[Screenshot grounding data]
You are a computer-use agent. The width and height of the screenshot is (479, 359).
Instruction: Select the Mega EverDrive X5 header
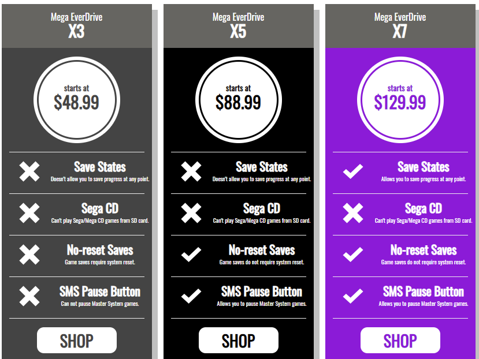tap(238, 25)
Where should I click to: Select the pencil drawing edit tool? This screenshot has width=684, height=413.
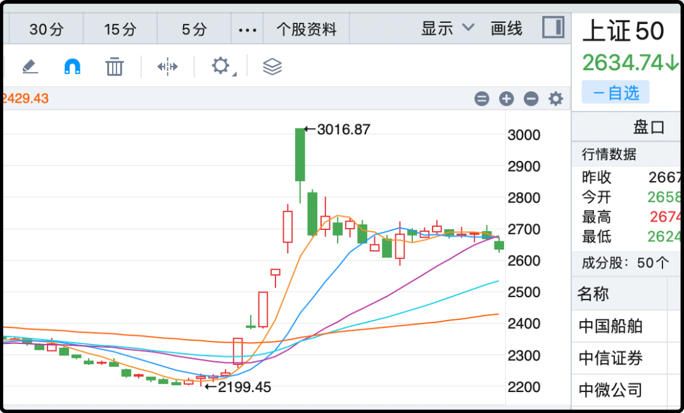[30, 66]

PROBLEM DESCRIPTION: All of the records above are to be copied exactly, minus the pictures.

ANSWER AREA:
You are a computer-use agent. The width and height of the screenshot is (479, 359).
Instruction: Select the Mega EverDrive X5 header
tap(238, 25)
Where should I click to: Select the pencil drawing edit tool? This screenshot has width=684, height=413.
[30, 66]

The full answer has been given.